Your assignment: Restate the records exactly. Include all of them.

[Stored records]
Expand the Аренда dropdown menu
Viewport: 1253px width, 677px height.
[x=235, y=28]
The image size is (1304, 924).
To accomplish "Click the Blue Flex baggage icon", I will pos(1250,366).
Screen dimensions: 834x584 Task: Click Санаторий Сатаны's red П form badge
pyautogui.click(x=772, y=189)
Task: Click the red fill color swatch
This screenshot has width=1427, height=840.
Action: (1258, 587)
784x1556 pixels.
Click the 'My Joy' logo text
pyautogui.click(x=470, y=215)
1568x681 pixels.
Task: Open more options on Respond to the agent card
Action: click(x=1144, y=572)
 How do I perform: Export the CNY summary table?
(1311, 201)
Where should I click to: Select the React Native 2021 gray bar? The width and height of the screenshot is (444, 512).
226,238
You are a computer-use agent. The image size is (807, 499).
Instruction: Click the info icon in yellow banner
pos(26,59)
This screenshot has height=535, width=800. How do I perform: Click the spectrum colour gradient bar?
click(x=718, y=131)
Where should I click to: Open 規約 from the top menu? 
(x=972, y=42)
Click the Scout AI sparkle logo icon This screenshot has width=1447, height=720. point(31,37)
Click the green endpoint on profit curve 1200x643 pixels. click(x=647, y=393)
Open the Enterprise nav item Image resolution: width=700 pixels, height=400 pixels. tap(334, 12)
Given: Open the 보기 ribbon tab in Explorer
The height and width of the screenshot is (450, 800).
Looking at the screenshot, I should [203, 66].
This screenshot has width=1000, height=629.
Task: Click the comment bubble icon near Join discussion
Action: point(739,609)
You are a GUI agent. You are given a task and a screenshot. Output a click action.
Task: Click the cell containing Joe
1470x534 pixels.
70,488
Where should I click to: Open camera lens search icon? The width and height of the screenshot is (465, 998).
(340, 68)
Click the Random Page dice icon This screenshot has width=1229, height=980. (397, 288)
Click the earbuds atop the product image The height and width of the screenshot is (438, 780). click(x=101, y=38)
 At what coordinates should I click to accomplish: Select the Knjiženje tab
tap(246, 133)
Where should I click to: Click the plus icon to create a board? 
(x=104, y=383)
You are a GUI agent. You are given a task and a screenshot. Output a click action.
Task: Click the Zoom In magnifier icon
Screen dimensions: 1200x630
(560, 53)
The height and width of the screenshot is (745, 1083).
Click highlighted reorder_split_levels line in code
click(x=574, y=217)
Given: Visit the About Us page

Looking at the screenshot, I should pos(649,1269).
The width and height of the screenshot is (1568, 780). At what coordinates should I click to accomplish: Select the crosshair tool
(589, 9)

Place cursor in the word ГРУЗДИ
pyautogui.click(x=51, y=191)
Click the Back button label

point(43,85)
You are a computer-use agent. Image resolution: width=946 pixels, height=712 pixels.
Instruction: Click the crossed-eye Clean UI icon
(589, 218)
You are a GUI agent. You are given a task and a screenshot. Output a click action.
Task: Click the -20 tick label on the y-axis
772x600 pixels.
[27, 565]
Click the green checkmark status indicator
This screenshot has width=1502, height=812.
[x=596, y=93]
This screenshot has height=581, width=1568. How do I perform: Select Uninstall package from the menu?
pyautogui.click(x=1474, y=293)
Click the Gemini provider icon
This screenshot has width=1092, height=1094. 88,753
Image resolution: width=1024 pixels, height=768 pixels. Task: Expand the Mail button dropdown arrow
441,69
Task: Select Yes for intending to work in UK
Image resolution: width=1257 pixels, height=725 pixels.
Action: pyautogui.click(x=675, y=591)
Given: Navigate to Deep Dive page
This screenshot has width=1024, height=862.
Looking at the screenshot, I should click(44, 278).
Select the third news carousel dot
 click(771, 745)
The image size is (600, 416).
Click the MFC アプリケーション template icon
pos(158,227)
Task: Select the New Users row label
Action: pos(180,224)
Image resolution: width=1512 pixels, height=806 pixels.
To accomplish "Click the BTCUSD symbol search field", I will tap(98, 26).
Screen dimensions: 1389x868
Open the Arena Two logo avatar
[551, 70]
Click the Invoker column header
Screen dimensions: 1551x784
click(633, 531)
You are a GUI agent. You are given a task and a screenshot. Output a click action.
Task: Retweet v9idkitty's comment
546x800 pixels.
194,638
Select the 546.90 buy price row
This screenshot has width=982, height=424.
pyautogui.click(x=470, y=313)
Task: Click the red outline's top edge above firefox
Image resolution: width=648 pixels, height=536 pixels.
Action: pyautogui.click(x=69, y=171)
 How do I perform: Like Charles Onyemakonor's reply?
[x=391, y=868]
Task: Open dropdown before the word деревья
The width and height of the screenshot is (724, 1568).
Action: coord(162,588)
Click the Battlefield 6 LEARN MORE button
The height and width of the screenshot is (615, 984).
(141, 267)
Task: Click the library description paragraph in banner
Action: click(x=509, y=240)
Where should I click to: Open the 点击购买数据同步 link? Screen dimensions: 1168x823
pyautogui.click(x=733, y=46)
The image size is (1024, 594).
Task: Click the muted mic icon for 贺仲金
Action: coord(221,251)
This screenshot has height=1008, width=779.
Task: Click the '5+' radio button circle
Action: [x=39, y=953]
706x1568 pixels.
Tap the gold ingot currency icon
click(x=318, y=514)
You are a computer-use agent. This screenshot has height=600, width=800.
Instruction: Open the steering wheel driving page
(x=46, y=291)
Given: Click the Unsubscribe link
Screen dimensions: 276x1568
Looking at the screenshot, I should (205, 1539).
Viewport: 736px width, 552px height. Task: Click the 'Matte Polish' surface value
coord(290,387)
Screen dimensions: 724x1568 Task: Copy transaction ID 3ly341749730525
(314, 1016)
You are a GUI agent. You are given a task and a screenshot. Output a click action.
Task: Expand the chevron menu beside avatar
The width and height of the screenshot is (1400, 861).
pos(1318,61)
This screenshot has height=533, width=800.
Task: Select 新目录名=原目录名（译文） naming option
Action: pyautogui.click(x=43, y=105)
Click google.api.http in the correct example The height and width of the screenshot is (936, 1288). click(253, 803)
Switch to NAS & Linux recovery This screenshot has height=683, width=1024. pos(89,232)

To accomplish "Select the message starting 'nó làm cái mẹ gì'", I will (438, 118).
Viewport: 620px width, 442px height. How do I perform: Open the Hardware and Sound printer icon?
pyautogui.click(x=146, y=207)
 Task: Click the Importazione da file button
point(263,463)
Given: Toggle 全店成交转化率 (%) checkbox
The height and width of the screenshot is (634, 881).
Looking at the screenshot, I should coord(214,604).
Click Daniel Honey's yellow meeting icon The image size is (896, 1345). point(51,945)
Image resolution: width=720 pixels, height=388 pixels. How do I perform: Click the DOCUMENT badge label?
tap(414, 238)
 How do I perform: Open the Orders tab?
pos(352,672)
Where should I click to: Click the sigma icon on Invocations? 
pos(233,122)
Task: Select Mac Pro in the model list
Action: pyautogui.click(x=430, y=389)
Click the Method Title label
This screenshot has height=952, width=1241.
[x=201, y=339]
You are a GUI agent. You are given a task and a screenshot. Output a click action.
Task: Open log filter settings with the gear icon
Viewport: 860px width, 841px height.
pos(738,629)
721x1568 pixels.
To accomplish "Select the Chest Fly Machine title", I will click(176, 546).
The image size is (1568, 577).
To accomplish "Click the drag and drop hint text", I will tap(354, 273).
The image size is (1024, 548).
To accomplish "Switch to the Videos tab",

Solution:
Expand the Аренда dropdown menu
Viewport: 1253px width, 677px height.
[x=235, y=28]
The image size is (1304, 924).
To accomplish "Click the Blue Flex baggage icon", I will pos(1250,366).
Screen dimensions: 834x584 Task: Click Санаторий Сатаны's red П form badge
pyautogui.click(x=772, y=189)
Task: Click the red fill color swatch
This screenshot has width=1427, height=840.
Action: (1258, 587)
784x1556 pixels.
Click the 'My Joy' logo text
pyautogui.click(x=470, y=215)
1568x681 pixels.
Task: Open more options on Respond to the agent card
Action: click(x=1144, y=572)
 How do I perform: Export the CNY summary table?
(1311, 201)
Where should I click to: Select the React Native 2021 gray bar? The width and height of the screenshot is (444, 512).
226,238
You are a computer-use agent. The image size is (807, 499).
Instruction: Click the info icon in yellow banner
pos(26,59)
This screenshot has height=535, width=800. How do I perform: Click the spectrum colour gradient bar?
click(x=718, y=131)
Where should I click to: Open 規約 from the top menu? 
(x=972, y=42)
Click the Scout AI sparkle logo icon This screenshot has width=1447, height=720. point(31,37)
Click the green endpoint on profit curve 1200x643 pixels. click(x=647, y=393)
Open the Enterprise nav item Image resolution: width=700 pixels, height=400 pixels. tap(334, 12)
Given: Open the 보기 ribbon tab in Explorer
The height and width of the screenshot is (450, 800).
Looking at the screenshot, I should [203, 66].
This screenshot has width=1000, height=629.
Task: Click the comment bubble icon near Join discussion
Action: point(739,609)
You are a GUI agent. You are given a task and a screenshot. Output a click action.
Task: Click the cell containing Joe
1470x534 pixels.
70,488
Where should I click to: Open camera lens search icon? The width and height of the screenshot is (465, 998).
(340, 68)
Click the Random Page dice icon This screenshot has width=1229, height=980. (397, 288)
Click the earbuds atop the product image The height and width of the screenshot is (438, 780). click(x=101, y=38)
 At what coordinates should I click to accomplish: Select the Knjiženje tab
tap(246, 133)
Where should I click to: Click the plus icon to create a board? 
(x=104, y=383)
You are a GUI agent. You are given a task and a screenshot. Output a click action.
Task: Click the Zoom In magnifier icon
Screen dimensions: 1200x630
(560, 53)
The height and width of the screenshot is (745, 1083).
Click highlighted reorder_split_levels line in code
click(x=574, y=217)
Given: Visit the About Us page

Looking at the screenshot, I should pos(649,1269).
The width and height of the screenshot is (1568, 780). At what coordinates should I click to accomplish: Select the crosshair tool
(589, 9)

Place cursor in the word ГРУЗДИ
pyautogui.click(x=51, y=191)
Click the Back button label

point(43,85)
You are a computer-use agent. Image resolution: width=946 pixels, height=712 pixels.
Instruction: Click the crossed-eye Clean UI icon
(589, 218)
You are a GUI agent. You are given a task and a screenshot. Output a click action.
Task: Click the -20 tick label on the y-axis
772x600 pixels.
[27, 565]
Click the green checkmark status indicator
This screenshot has width=1502, height=812.
[x=596, y=93]
This screenshot has height=581, width=1568. How do I perform: Select Uninstall package from the menu?
pyautogui.click(x=1474, y=293)
Click the Gemini provider icon
This screenshot has width=1092, height=1094. 88,753
Image resolution: width=1024 pixels, height=768 pixels. Task: Expand the Mail button dropdown arrow
441,69
Task: Select Yes for intending to work in UK
Image resolution: width=1257 pixels, height=725 pixels.
Action: pyautogui.click(x=675, y=591)
Given: Navigate to Deep Dive page
This screenshot has width=1024, height=862.
Looking at the screenshot, I should click(44, 278).
Select the third news carousel dot
 click(771, 745)
The image size is (600, 416).
Click the MFC アプリケーション template icon
pos(158,227)
Task: Select the New Users row label
Action: pos(180,224)
Image resolution: width=1512 pixels, height=806 pixels.
To accomplish "Click the BTCUSD symbol search field", I will tap(98, 26).
Screen dimensions: 1389x868
Open the Arena Two logo avatar
[551, 70]
Click the Invoker column header
Screen dimensions: 1551x784
click(633, 531)
You are a GUI agent. You are given a task and a screenshot. Output a click action.
Task: Retweet v9idkitty's comment
546x800 pixels.
194,638
Select the 546.90 buy price row
This screenshot has width=982, height=424.
pyautogui.click(x=470, y=313)
Task: Click the red outline's top edge above firefox
Image resolution: width=648 pixels, height=536 pixels.
Action: pyautogui.click(x=69, y=171)
 How do I perform: Like Charles Onyemakonor's reply?
[x=391, y=868]
Task: Open dropdown before the word деревья
The width and height of the screenshot is (724, 1568).
Action: coord(162,588)
Click the Battlefield 6 LEARN MORE button
The height and width of the screenshot is (615, 984).
(141, 267)
Task: Click the library description paragraph in banner
Action: click(x=509, y=240)
Where should I click to: Open the 点击购买数据同步 link? Screen dimensions: 1168x823
pyautogui.click(x=733, y=46)
The image size is (1024, 594).
Task: Click the muted mic icon for 贺仲金
Action: coord(221,251)
This screenshot has height=1008, width=779.
Task: Click the '5+' radio button circle
Action: [x=39, y=953]
706x1568 pixels.
Tap the gold ingot currency icon
click(x=318, y=514)
You are a computer-use agent. This screenshot has height=600, width=800.
Instruction: Open the steering wheel driving page
(x=46, y=291)
Given: Click the Unsubscribe link
Screen dimensions: 276x1568
Looking at the screenshot, I should (205, 1539).
Viewport: 736px width, 552px height. Task: Click the 'Matte Polish' surface value
coord(290,387)
Screen dimensions: 724x1568 Task: Copy transaction ID 3ly341749730525
(314, 1016)
You are a GUI agent. You are given a task and a screenshot. Output a click action.
Task: Expand the chevron menu beside avatar
The width and height of the screenshot is (1400, 861).
pos(1318,61)
This screenshot has height=533, width=800.
Task: Select 新目录名=原目录名（译文） naming option
Action: pyautogui.click(x=43, y=105)
Click google.api.http in the correct example The height and width of the screenshot is (936, 1288). click(253, 803)
Switch to NAS & Linux recovery This screenshot has height=683, width=1024. pos(89,232)

To accomplish "Select the message starting 'nó làm cái mẹ gì'", I will (438, 118).
Viewport: 620px width, 442px height. How do I perform: Open the Hardware and Sound printer icon?
pyautogui.click(x=146, y=207)
 Task: Click the Importazione da file button
point(263,463)
Given: Toggle 全店成交转化率 (%) checkbox
The height and width of the screenshot is (634, 881).
Looking at the screenshot, I should coord(214,604).
Click Daniel Honey's yellow meeting icon The image size is (896, 1345). point(51,945)
Image resolution: width=720 pixels, height=388 pixels. How do I perform: Click the DOCUMENT badge label?
tap(414, 238)
 How do I perform: Open the Orders tab?
pos(352,672)
Where should I click to: Click the sigma icon on Invocations? 
pos(233,122)
Task: Select Mac Pro in the model list
Action: pyautogui.click(x=430, y=389)
Click the Method Title label
This screenshot has height=952, width=1241.
[x=201, y=339]
You are a GUI agent. You are given a task and a screenshot. Output a click action.
Task: Open log filter settings with the gear icon
Viewport: 860px width, 841px height.
pos(738,629)
721x1568 pixels.
To accomplish "Select the Chest Fly Machine title", I will click(176, 546).
The image size is (1568, 577).
To accomplish "Click the drag and drop hint text", I will tap(354, 273).
The image size is (1024, 548).
To accomplish "Switch to the Videos tab",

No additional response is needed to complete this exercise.